В голосе, во всей сильной фигуре Толкачева, в его глазах был ласкающий и нежный молодой тон, которым он в прежние времена очаровывал женщин.

Она вздохнула, грустно улыбаясь, и певуче-печальным голосом сказала:

— Да вот живу… Осиротела кругом: родителей похоронила. Из родных никого почти не остается. Дочка дюже больна. Так… все горе да горе…

— Муж-то у тебя… я ведь его не знаю…

— Да он у меня смирненький… Ничего, живот… Они помолчали и глядели друг на друга.

— Ну, а вы, братуша, как? — спросила она, не сводя с него грустного, умиленного взгляда.

Ефим, улыбаясь, развел руками.

— Да вот, как видишь. Как говорится, живешь — не тужишь, а помрешь — хорони, кто хошь… на захват!.. кругом чист…

Он тряхнул головой и засмеялся.

— Все меня караулят, моя милая, а не я караулю…

— Что это за диковина, Ваня, — Ефим опять обернулся к своему полчанину, — начальство меня всегда любило, на войне я отличен был, а никогда мне не пришлось караулить кого-нибудь… все меня да меня…

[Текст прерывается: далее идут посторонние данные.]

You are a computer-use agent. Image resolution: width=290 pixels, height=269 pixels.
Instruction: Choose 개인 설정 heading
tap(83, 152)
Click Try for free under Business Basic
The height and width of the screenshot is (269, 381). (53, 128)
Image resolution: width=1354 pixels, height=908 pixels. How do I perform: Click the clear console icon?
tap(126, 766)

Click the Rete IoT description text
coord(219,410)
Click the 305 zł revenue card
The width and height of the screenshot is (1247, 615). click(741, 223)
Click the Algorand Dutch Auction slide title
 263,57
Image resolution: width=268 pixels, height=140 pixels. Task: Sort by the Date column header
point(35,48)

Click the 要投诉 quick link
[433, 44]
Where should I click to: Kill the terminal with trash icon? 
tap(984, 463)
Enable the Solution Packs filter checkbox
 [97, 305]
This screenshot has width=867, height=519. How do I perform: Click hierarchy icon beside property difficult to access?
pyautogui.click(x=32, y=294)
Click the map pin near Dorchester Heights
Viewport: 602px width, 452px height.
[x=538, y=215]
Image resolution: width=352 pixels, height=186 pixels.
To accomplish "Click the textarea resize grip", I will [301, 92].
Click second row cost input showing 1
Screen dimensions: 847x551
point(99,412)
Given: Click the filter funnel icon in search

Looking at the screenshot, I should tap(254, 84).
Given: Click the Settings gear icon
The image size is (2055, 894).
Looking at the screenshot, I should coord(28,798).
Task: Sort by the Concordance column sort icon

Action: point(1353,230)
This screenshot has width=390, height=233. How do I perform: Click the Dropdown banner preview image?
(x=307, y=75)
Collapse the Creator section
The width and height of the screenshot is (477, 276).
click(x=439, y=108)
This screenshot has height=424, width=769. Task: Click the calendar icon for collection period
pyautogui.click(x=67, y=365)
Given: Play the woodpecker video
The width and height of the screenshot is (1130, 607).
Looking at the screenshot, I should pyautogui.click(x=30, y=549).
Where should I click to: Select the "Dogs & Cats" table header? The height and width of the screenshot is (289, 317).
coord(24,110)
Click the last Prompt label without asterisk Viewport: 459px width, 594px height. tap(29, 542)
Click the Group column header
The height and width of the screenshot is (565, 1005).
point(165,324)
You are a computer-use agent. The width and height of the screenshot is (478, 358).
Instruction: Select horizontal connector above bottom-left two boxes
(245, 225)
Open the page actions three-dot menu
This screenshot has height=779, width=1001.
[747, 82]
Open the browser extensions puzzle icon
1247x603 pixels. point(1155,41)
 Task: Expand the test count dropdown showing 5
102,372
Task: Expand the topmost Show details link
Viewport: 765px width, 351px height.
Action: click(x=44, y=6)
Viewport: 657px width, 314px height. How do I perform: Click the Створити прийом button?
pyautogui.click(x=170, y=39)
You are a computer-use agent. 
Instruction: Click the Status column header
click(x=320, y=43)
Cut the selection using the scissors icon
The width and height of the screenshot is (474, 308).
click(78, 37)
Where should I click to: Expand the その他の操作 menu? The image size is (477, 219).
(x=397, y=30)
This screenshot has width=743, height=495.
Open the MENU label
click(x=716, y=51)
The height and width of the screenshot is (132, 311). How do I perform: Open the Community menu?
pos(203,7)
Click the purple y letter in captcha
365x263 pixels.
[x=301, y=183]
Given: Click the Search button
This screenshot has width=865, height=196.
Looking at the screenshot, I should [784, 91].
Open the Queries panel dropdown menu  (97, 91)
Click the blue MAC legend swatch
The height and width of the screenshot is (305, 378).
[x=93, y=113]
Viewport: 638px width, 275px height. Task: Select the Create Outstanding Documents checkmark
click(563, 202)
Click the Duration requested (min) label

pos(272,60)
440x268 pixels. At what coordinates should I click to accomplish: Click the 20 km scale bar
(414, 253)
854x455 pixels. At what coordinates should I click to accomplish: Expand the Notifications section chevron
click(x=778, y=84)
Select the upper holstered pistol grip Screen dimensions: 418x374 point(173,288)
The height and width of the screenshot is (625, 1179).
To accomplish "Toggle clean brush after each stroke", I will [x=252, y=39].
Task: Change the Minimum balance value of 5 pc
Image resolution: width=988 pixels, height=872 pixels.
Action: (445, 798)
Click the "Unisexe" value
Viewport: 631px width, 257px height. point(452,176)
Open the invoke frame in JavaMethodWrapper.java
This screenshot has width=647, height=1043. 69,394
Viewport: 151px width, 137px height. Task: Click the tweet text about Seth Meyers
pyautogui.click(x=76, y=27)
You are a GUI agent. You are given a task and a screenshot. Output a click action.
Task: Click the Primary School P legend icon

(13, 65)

— Что же делать, братец, — сказала Дуня и опять улыбнулась. Когда она говорила с ним и когда он обращался к ней, лицо ее невольно расцветало улыбкой — улыбкой милого воспоминания о давнем хорошем, светлом и счастливом времени. И Ефиму вспоминалось в этой улыбке то лучшее прошлое, от чего и теперь еще сладкою и безнадежною болью ноет сердце, — беспечный широкий разгул, веселый и головокружительный дым его молодости.